RECORD SET:
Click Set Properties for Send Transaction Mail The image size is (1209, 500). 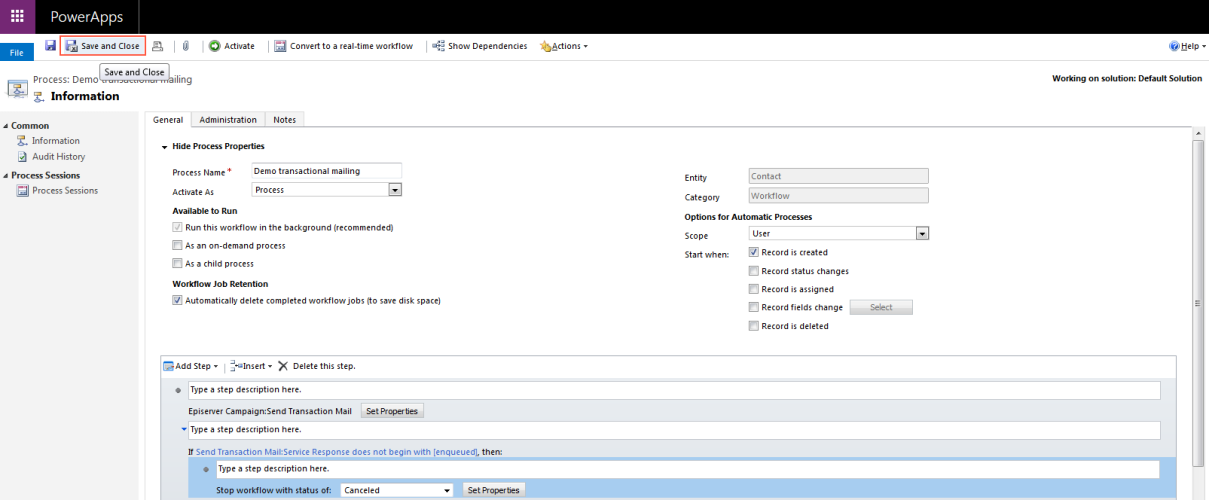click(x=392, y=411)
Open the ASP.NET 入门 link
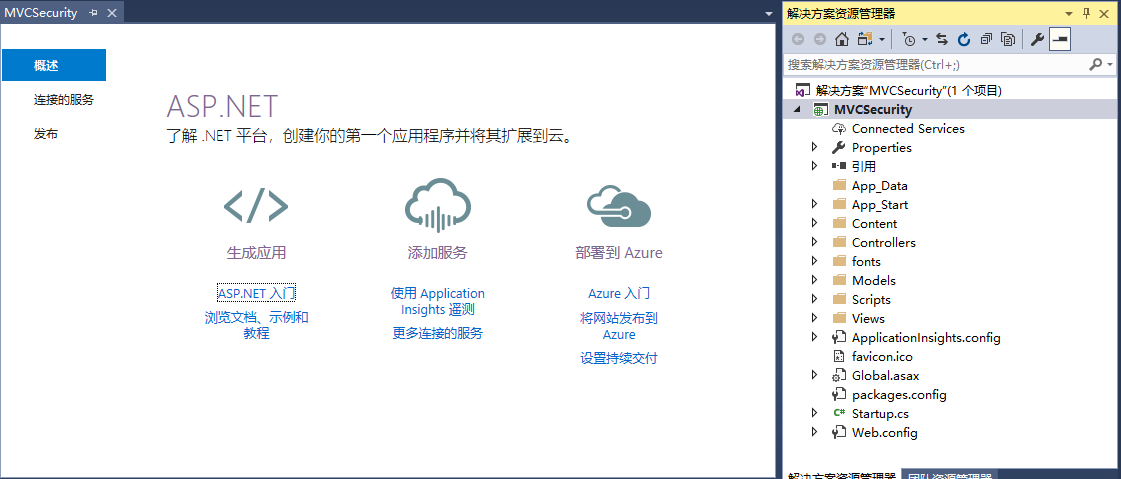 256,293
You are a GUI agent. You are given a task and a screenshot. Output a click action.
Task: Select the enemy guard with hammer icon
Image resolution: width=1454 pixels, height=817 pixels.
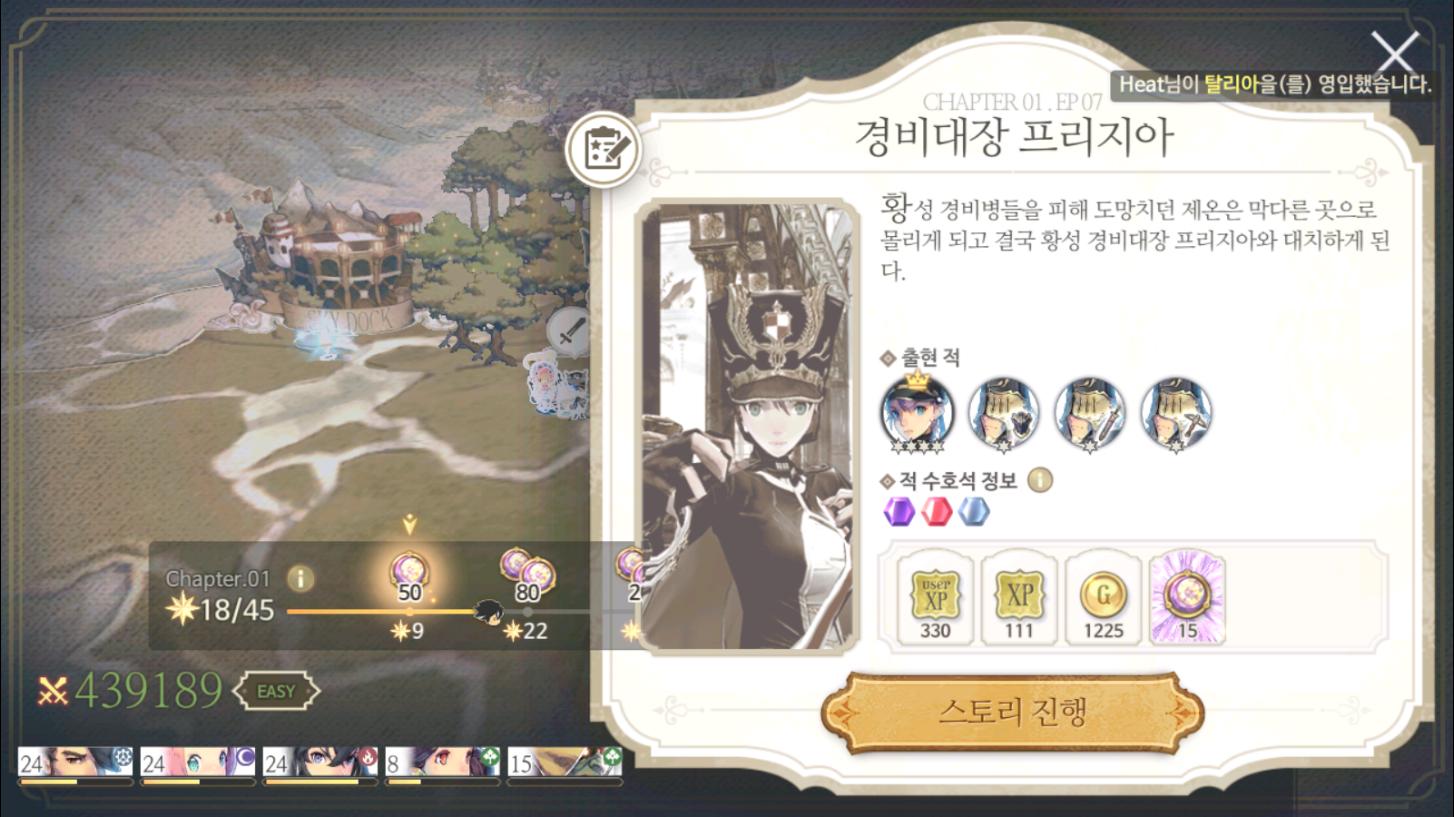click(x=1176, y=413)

==

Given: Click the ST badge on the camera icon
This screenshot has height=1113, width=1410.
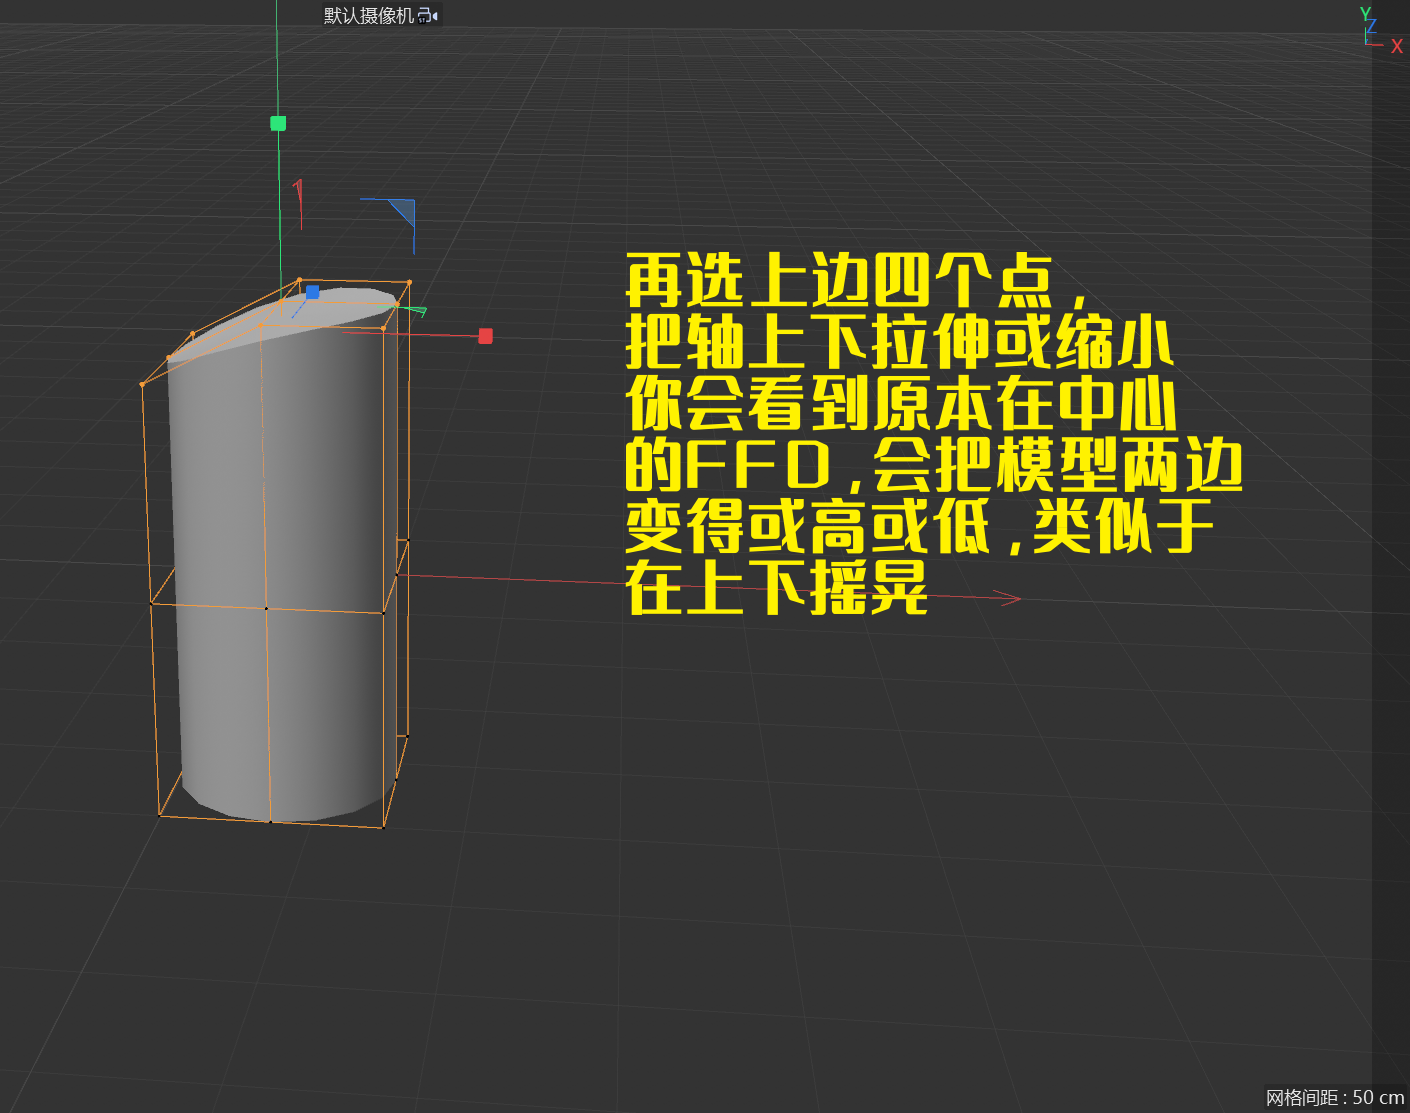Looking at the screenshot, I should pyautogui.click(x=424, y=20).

HOW TO COMPLETE THIS TASK: Find each line in the records holding the string "icon" and show it.

REPLY:
Task: Select the enemy guard with hammer icon
Given: Click the ST badge on the camera icon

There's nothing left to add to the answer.